В такой обстановке власти должны проявить максимальную бдительность, им нельзя недооценивать роль тюремного заключения в плане «нейтрализации» (это одна из традиционных функций тюрьмы, однако она слишком часто оказывается за бортом в политическо-информационном обсуждении, зацикленном сегодня на «реинтеграции», которая, к сожалению часто не дает результатов). Таким образом, здесь большое значение приобретает вопрос тяжести наказания. Кстати говоря, с 2016 года тут наблюдается тенденция в сторону больших сроков. Как бы то ни было, остается вопрос реальной продолжительности исполнения наказания, а также мер, которые необходимо направить на самых опасных заключенных по его истечению. Отметим, что принятый 3 июня 2016 года закон о борьбе с организованной преступностью, терроризмом и его финансированием уже отменил автоматическое сокращение сроков и ужесточил правила предоставления досрочного освобождения осужденным по статье «терроризм». Досрочное освобождение может быть предоставлено только специальным судом и только после проведения междисциплинарной комиссией оценки опасности осужденного. Суд может отказаться от досрочного освобождения, если оно может повлечь за собой серьезные нарушения общественного порядка. Кроме того, в одной из статей предусматривается возможность увеличения срока содержания в колонии особого режима для террористов, которые отбывают пожизненные сроки. Наконец, закон продлевает срок временного заключения подозреваемых в терроризме. Отметим также, что те все еще получают дополнительные возможности по сокращению срока, которое может достигать трех месяцев за год заключения.

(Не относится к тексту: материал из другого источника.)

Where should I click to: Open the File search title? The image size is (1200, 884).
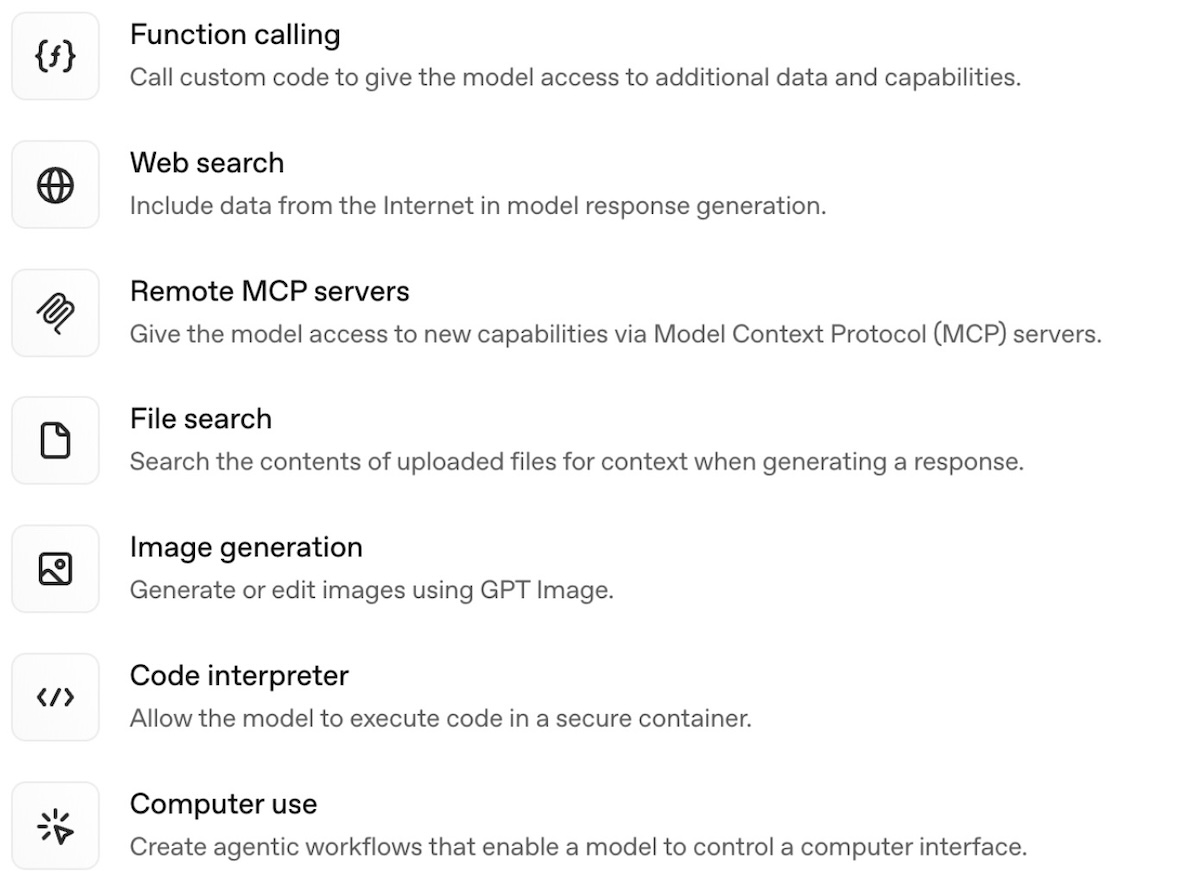coord(201,419)
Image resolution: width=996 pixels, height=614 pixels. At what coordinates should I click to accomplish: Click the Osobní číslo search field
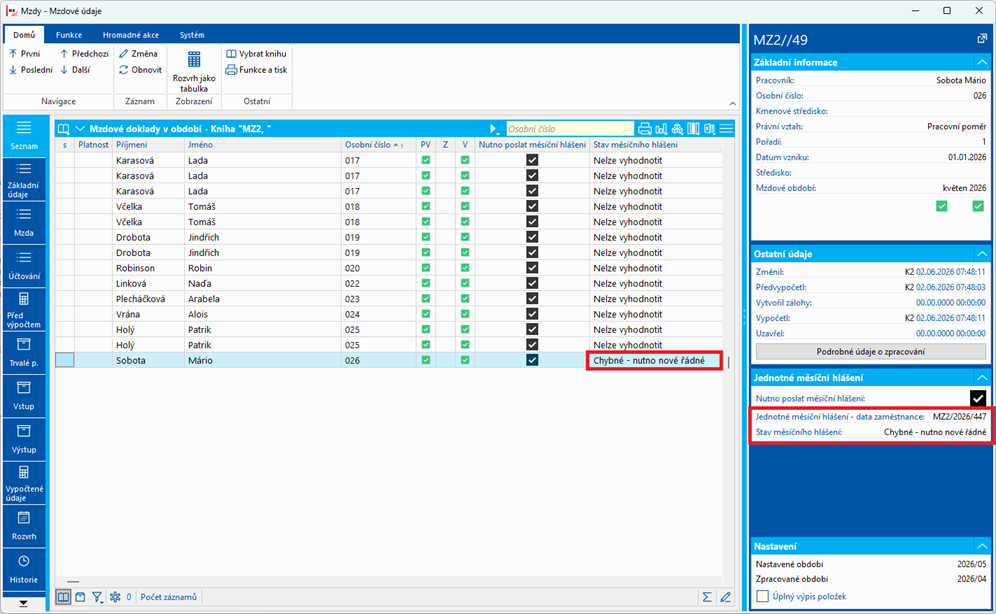coord(569,129)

В любом случае, после освобождения встает вопрос о доступных мерах безопасности для отслеживания самых опасных личностей. Можно ли положиться на технологии электронного слежения? Во Франции порядка 12 000 заключенных носят электронные браслеты, тогда как всего у около 50 есть маячок GPS, который может позволить установить их местоположение в случае нарушения ими взятых на себя обязательств. Дэвид Томсон пишет следующее об Аделе Кермише (Adel Kermiche), убийце отца Амеля из Сент-Этьенн-дю-Рувре (на нем, кстати говоря, был электронный браслет): «Когда его имя сообщили по телевидению, те, кто знали его в тюрьме, не могли скрыть своего удивления. Как этот человек, чей радикальный настрой был прекрасно известен всем во время его заключения, смог так замаскироваться и обмануть сразу нескольких судей, которые решили освободить его под обязательство носить электронный браслет, несмотря на рекомендацию прокуратуры не делать этого?»
Стоит ли расширить в некоторых обстоятельствах право на дополнительное удержание по соображениям безопасности? Этот вопрос требует размеренного и бесстрастного обсуждения. Здесь требуется прагматический подход с учетом серьезности угрозы, которая, как мне кажется, не собирается отходить на второй план. Напомним, что эта мера предполагает помещение некоторых осужденных за тяжкие преступления по окончанию срока наказания в социально-медико-юридический центр (там с ними на постоянной основе проводится медицинская, социальная и психологическая работа, нацеленная на окончание данной меры) на срок в один год с неограниченной возможностью продления на год по решению междисциплинарной комиссии. За последние годы неоднократно предлагались поправки для того, чтобы расширить этот подход на террористов, однако пока что все это ничего не дало.